Simultaneously measuring the methylation of parent and daughter strands of replicated DNA at the single-molecule level by Hammer-seq.

The stable maintenance of DNA methylation patterns during mitotic cell division is crucial for cell identity. Precisely determining the maintenance kinetics and dissecting the exact contributions of relevant regulators requires a method to accurately measure parent and daughter strand DNA methylation at the same time, ideally at the single-molecule level. Recently, we developed a method referred to as Hammer-seq (hairpin-assisted mapping of methylation of replicated DNA) that fulfils the above criteria. This method integrates 5-ethynyl-2'-deoxyuridine (EdU) labeling of replicating DNA, biotin conjugation and streptavidin-based affinity purification, and whole-genome hairpin bisulfite sequencing technologies.
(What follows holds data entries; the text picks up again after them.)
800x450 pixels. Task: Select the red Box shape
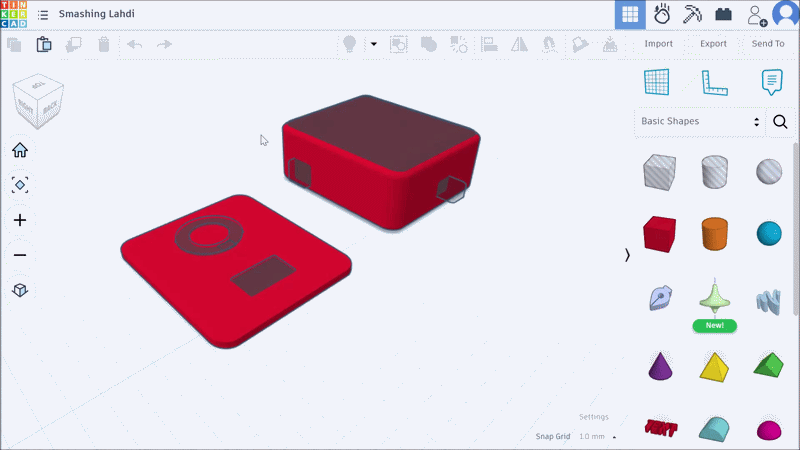[x=659, y=235]
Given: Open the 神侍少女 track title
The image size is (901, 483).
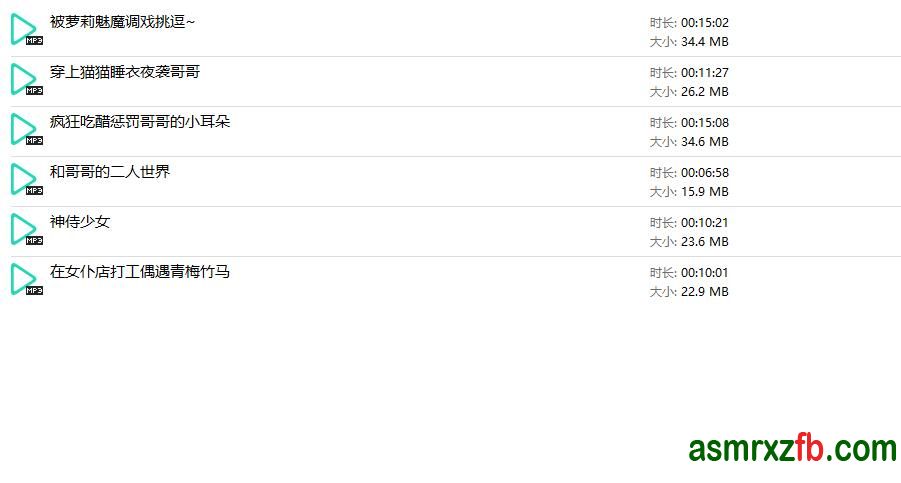Looking at the screenshot, I should tap(80, 222).
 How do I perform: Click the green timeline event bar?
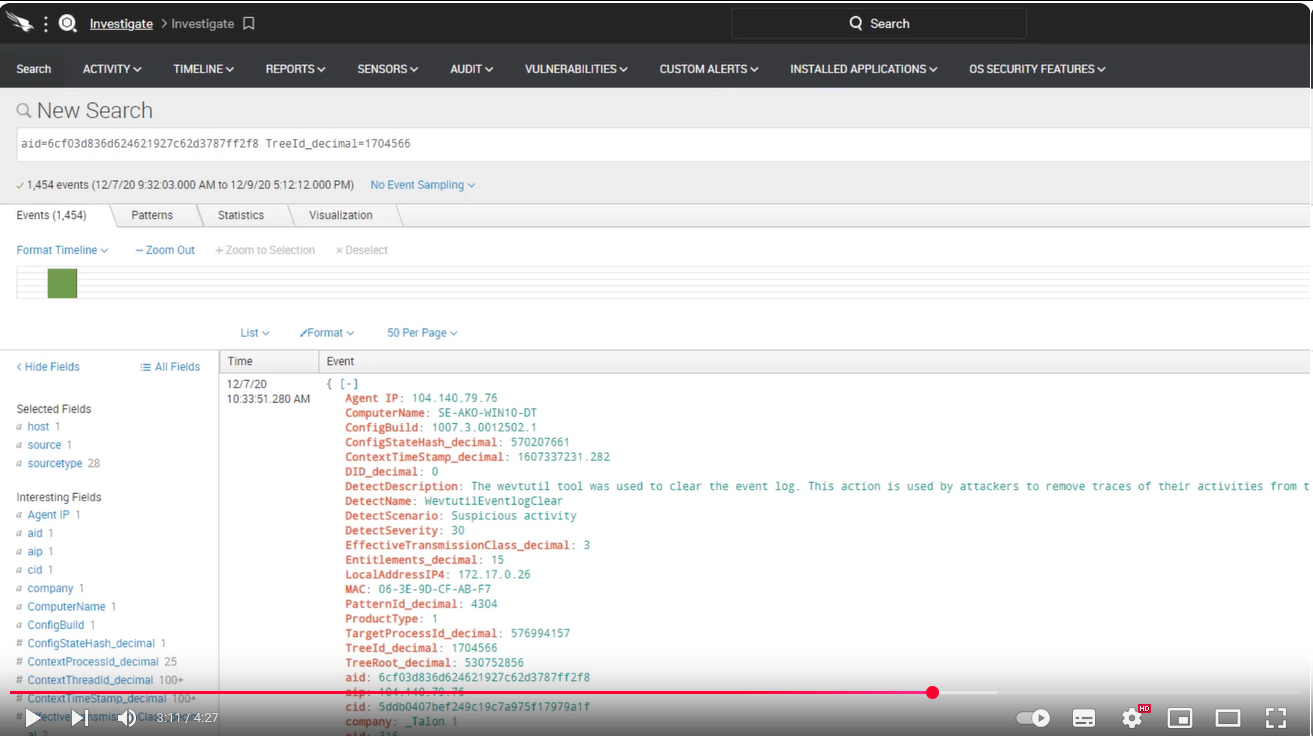[x=62, y=283]
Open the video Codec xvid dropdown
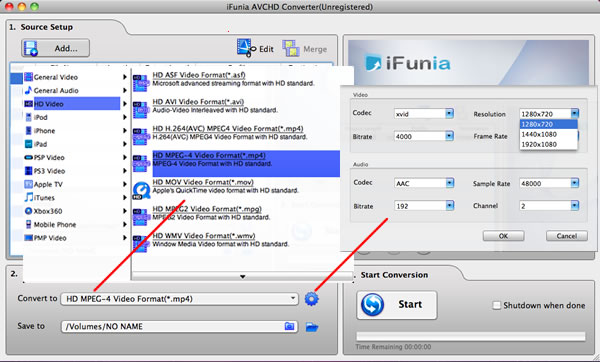 (x=424, y=114)
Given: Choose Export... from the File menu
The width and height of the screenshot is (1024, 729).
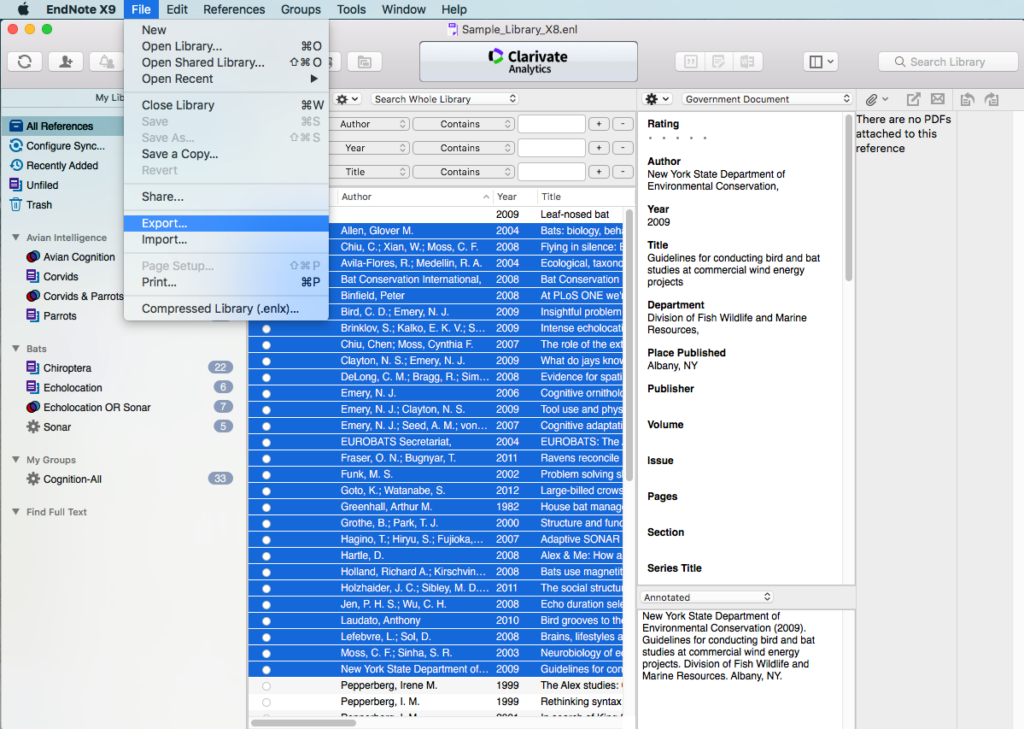Looking at the screenshot, I should coord(164,223).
Hammer-seq offers the unique advantage of simultaneously measuring the methylation status of parent and daughter strands within a single DNA molecule, which makes it possible to determine maintenance kinetics across various genomic regions without averaging effects from bulk measurements and to assess de novo methylation events that accompany methylation maintenance. Importantly, when combined with mutant cell lines in which mechanisms of interest are disrupted, Hammer-seq can be applied to determine the functional contributions of potential regulators to methylation maintenance, with accurate kinetics information that cannot be acquired with other currently available methods. Hammer-seq library preparation requires ~100 ug EdU-labeled genomic DNA as input (~15 million mammalian cells). The whole protocol, from pulse labeling to library construction, can be completed within 2-3 d, depending on the chasing time.